■ Activity
Filter the entries beneath this task, copying only the lines that hold the word "míru".

Record extracts: Begin

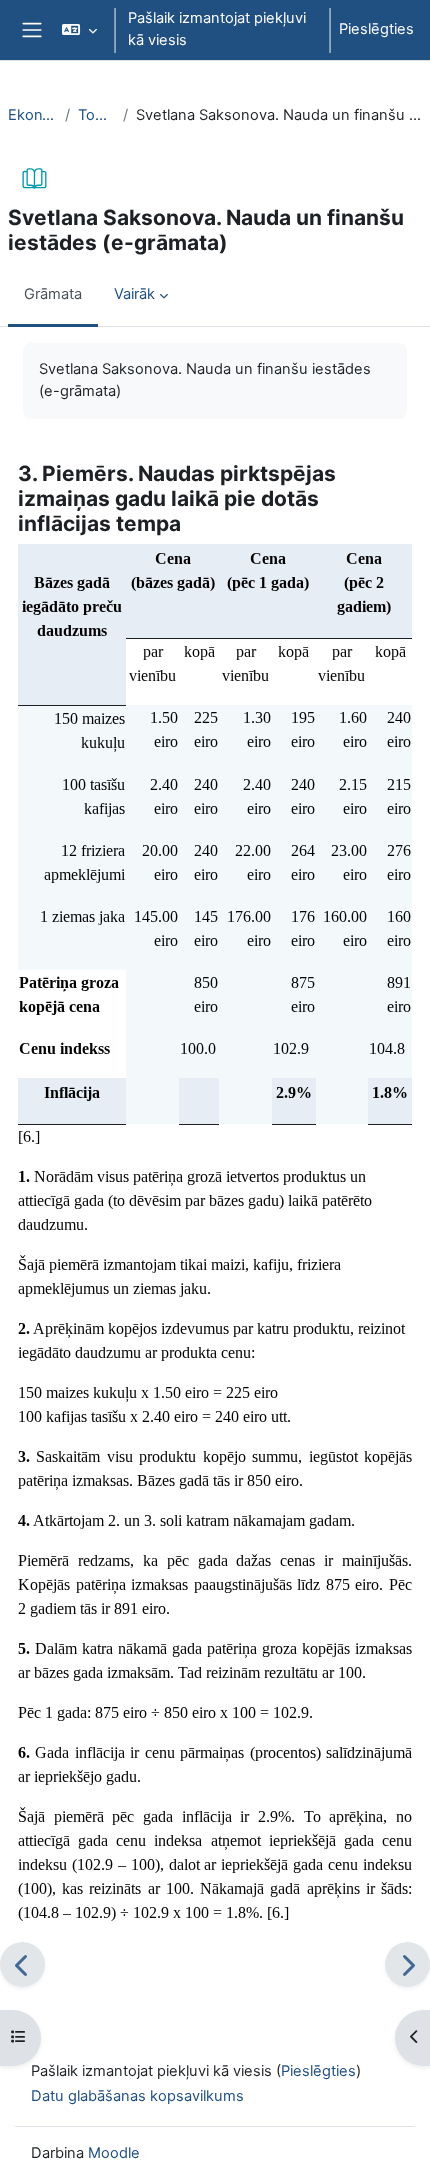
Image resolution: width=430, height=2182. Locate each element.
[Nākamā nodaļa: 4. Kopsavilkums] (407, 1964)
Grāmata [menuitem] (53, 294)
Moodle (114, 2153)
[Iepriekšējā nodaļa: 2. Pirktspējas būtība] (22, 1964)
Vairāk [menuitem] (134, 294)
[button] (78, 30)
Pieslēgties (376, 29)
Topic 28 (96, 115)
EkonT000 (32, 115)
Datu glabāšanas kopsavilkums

Record extracts: End
Record extracts: Begin

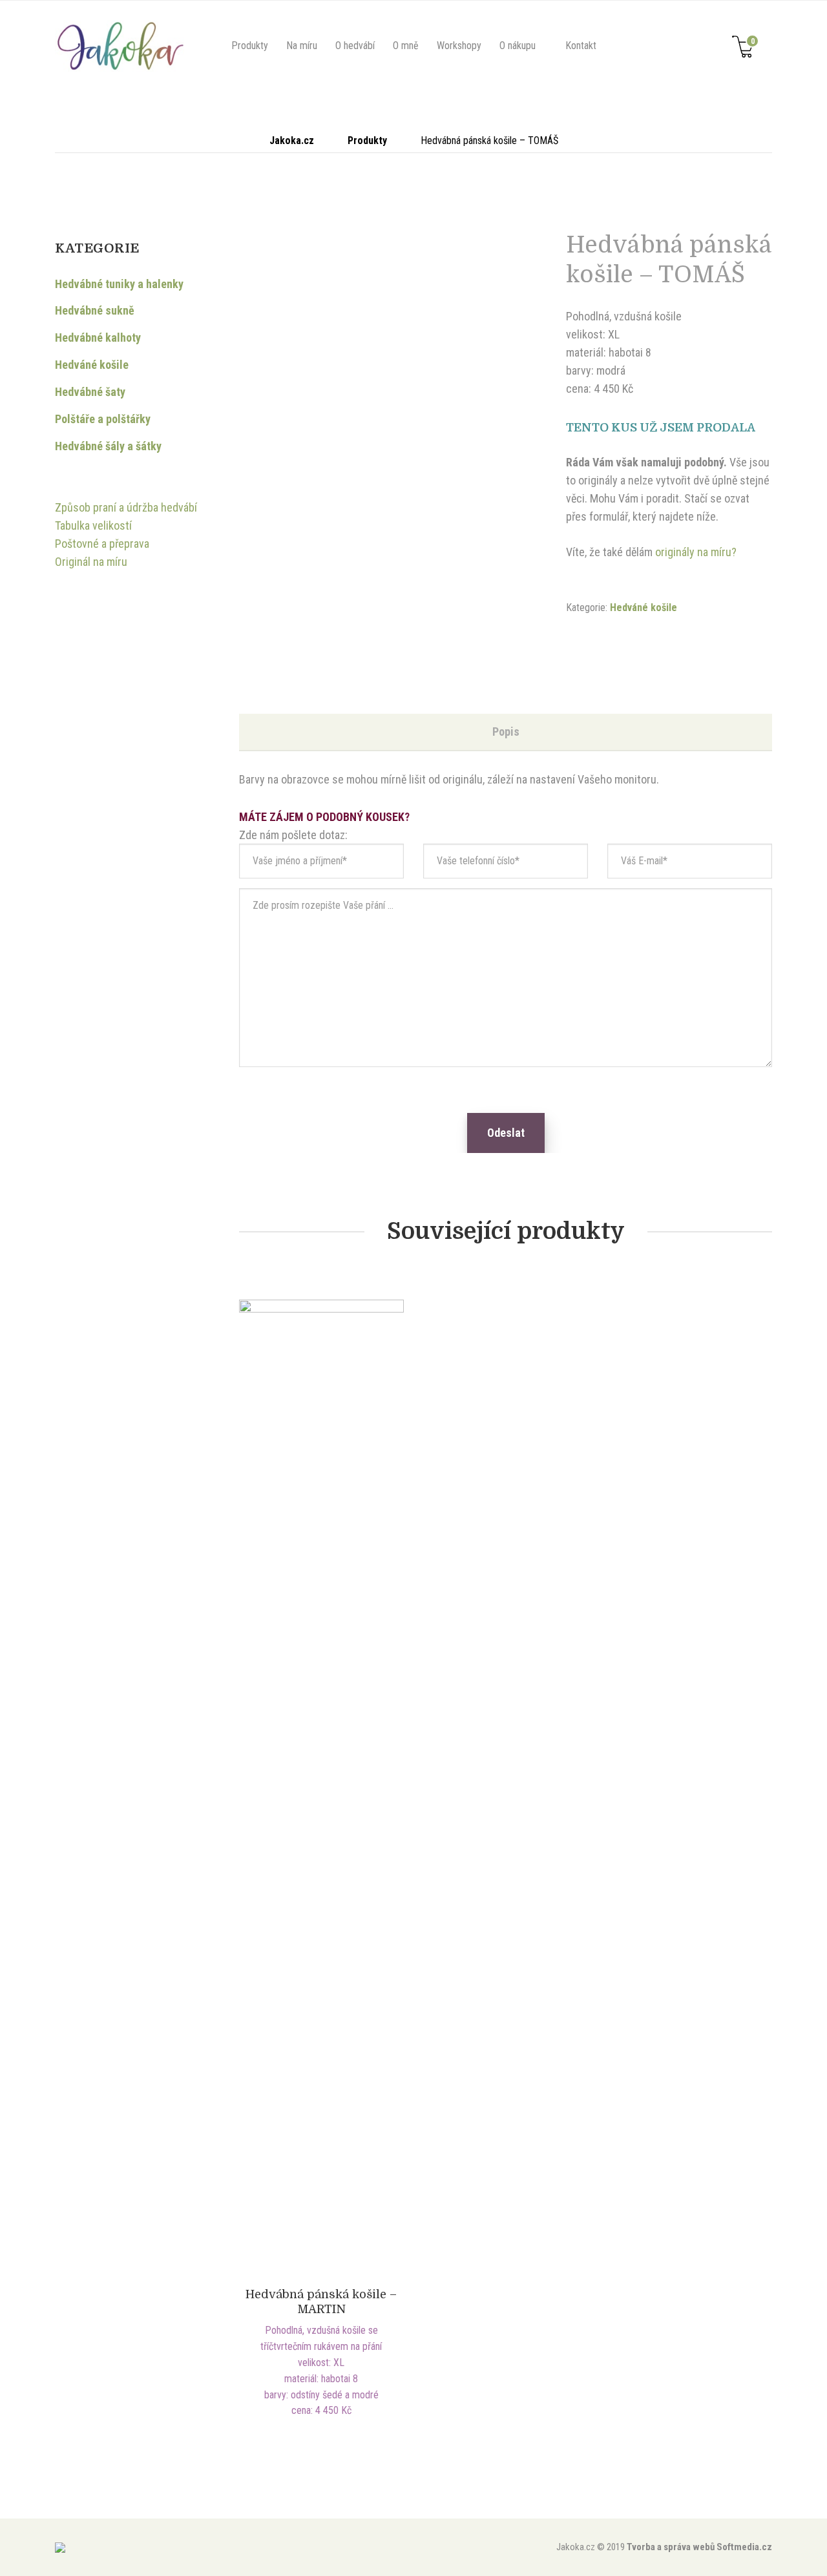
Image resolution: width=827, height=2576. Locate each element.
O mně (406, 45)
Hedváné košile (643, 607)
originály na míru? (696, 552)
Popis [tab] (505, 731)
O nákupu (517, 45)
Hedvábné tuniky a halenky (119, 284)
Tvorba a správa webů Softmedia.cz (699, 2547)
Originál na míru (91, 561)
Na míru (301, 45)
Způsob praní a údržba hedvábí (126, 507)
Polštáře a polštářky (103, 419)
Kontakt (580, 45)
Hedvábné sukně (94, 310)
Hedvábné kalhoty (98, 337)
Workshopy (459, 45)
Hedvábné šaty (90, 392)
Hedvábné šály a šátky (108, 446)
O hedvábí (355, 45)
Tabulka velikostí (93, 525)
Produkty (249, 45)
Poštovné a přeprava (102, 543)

Record extracts: End
Record extracts: Begin

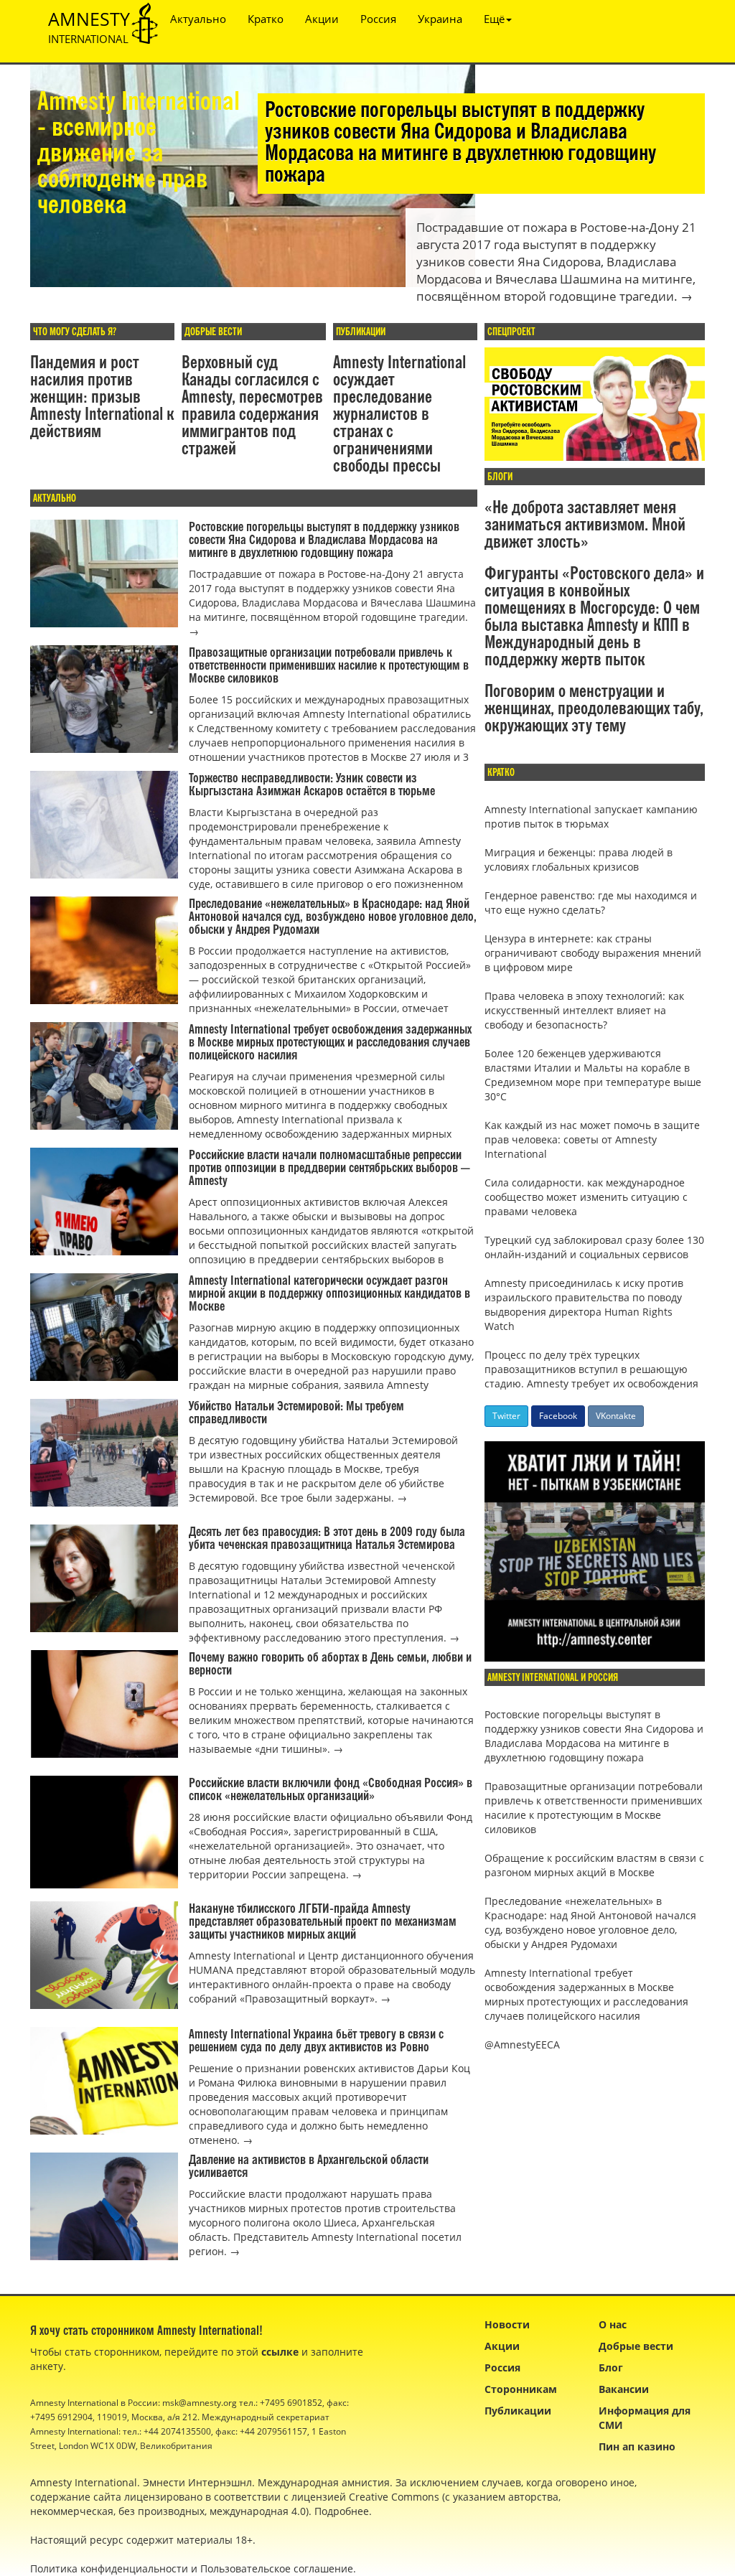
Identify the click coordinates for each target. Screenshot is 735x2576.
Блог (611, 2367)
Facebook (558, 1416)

Record extracts: End

■ Result of the exercise
originály na míru? (696, 552)
Originál na míru (91, 561)
Na míru (301, 45)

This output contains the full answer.